* _WHAT THE TASK REQUIRES_: Show every line below where "computer" appears.

━━━━━━━━━━━━━━━━━━━━━━━━━━━━━━

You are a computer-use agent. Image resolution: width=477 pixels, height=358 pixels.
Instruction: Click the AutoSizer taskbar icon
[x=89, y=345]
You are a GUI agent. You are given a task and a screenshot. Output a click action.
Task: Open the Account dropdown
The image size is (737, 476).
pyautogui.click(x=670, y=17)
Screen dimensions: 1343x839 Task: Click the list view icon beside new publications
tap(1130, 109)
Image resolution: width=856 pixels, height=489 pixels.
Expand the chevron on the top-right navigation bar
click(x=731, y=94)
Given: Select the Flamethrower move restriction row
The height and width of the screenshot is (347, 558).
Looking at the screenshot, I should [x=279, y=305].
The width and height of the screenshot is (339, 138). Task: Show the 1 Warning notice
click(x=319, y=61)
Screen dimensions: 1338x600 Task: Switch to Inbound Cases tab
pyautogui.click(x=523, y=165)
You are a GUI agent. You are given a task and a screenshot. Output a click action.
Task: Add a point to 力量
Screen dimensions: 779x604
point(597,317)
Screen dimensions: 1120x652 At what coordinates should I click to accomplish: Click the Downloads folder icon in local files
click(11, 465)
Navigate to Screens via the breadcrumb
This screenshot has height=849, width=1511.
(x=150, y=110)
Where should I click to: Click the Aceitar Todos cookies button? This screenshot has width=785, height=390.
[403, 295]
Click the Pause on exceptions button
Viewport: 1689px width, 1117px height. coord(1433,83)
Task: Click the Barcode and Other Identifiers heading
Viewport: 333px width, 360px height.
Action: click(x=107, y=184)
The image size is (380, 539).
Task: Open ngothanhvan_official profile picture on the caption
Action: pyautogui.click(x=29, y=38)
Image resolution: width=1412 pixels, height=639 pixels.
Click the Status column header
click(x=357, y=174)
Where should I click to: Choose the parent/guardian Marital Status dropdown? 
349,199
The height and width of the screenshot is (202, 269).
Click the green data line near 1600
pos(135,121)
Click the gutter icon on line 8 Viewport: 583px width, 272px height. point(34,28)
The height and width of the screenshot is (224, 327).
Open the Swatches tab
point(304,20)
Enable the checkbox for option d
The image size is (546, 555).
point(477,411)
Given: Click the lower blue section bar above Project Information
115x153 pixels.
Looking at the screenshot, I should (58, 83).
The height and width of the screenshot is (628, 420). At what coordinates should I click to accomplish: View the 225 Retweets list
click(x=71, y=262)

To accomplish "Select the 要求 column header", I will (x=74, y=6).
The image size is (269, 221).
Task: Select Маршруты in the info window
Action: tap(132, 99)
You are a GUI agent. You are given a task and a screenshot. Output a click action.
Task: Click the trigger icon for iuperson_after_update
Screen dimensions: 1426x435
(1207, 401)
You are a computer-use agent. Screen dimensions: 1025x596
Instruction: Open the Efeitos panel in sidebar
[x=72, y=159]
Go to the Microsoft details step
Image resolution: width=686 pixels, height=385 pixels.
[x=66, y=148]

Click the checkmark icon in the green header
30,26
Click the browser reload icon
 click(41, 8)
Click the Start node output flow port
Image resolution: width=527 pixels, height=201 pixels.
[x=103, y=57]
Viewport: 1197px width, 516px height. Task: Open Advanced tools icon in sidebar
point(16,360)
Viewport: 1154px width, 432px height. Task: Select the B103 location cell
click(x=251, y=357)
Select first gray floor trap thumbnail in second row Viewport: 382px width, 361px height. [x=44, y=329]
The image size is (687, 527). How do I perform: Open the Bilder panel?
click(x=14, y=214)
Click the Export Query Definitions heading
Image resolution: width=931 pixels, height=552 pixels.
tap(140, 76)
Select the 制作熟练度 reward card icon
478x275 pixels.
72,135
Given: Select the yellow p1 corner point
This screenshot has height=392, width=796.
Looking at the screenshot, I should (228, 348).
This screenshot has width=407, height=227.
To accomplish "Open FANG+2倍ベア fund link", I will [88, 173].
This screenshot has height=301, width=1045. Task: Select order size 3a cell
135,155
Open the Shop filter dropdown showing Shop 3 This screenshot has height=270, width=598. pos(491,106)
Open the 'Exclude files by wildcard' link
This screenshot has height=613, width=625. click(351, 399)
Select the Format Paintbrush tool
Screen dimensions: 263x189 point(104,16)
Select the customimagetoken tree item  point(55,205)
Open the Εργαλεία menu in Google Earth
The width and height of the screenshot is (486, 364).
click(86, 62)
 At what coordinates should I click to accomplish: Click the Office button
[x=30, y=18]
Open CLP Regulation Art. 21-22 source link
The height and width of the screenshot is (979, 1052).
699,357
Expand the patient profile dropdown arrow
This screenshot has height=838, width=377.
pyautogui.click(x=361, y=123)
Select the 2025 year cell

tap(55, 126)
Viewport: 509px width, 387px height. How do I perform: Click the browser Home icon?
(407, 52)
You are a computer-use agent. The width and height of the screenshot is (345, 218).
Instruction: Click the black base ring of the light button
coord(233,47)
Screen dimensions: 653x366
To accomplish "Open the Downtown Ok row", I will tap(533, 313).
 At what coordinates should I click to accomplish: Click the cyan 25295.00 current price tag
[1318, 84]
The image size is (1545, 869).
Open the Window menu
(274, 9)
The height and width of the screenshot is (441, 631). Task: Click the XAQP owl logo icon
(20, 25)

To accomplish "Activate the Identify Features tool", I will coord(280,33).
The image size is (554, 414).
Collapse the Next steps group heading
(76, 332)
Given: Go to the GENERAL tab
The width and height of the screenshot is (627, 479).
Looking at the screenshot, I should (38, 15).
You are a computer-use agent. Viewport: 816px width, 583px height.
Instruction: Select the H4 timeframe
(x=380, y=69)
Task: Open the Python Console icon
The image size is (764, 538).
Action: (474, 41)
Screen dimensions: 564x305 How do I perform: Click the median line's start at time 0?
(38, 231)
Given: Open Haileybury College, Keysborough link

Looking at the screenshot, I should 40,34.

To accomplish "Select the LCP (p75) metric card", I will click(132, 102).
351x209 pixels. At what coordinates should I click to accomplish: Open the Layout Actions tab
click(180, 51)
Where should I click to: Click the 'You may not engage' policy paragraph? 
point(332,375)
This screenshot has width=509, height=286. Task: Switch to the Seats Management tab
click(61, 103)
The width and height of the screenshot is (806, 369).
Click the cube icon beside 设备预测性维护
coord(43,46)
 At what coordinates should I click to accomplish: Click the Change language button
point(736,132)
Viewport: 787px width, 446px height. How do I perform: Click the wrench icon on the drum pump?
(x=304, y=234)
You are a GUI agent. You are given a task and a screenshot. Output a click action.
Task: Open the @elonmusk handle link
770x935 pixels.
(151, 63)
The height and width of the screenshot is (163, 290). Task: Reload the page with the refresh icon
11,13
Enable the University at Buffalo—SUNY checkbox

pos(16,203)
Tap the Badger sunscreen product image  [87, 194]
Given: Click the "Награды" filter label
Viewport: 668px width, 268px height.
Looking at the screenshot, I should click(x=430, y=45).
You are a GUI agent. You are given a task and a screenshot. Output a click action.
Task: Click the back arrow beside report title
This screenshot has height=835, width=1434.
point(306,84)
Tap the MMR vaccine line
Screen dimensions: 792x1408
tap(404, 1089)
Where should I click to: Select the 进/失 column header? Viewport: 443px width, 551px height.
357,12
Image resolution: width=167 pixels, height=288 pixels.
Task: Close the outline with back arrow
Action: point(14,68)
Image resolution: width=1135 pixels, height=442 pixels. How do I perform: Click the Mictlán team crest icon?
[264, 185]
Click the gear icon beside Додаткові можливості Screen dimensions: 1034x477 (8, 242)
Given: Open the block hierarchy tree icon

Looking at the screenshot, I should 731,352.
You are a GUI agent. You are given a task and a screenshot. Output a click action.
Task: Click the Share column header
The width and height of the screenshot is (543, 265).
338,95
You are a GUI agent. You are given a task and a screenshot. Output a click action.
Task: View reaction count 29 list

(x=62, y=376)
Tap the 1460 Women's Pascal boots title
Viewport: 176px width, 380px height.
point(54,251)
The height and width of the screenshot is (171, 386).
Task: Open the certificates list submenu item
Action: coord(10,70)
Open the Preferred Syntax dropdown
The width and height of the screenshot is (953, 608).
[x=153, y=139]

━━━━━━━━━━━━━━━━━━━━━━━━━━━━━━

* _RESPONSE TO THE TASK_:
You are a computer-use agent. Image resolution: width=477 pixels, height=358 pixels.
You are a computer-use agent. Screen dimensions: 1025x596
You are a computer-use agent. The width and height of the screenshot is (345, 218).
You are a computer-use agent. Viewport: 816px width, 583px height.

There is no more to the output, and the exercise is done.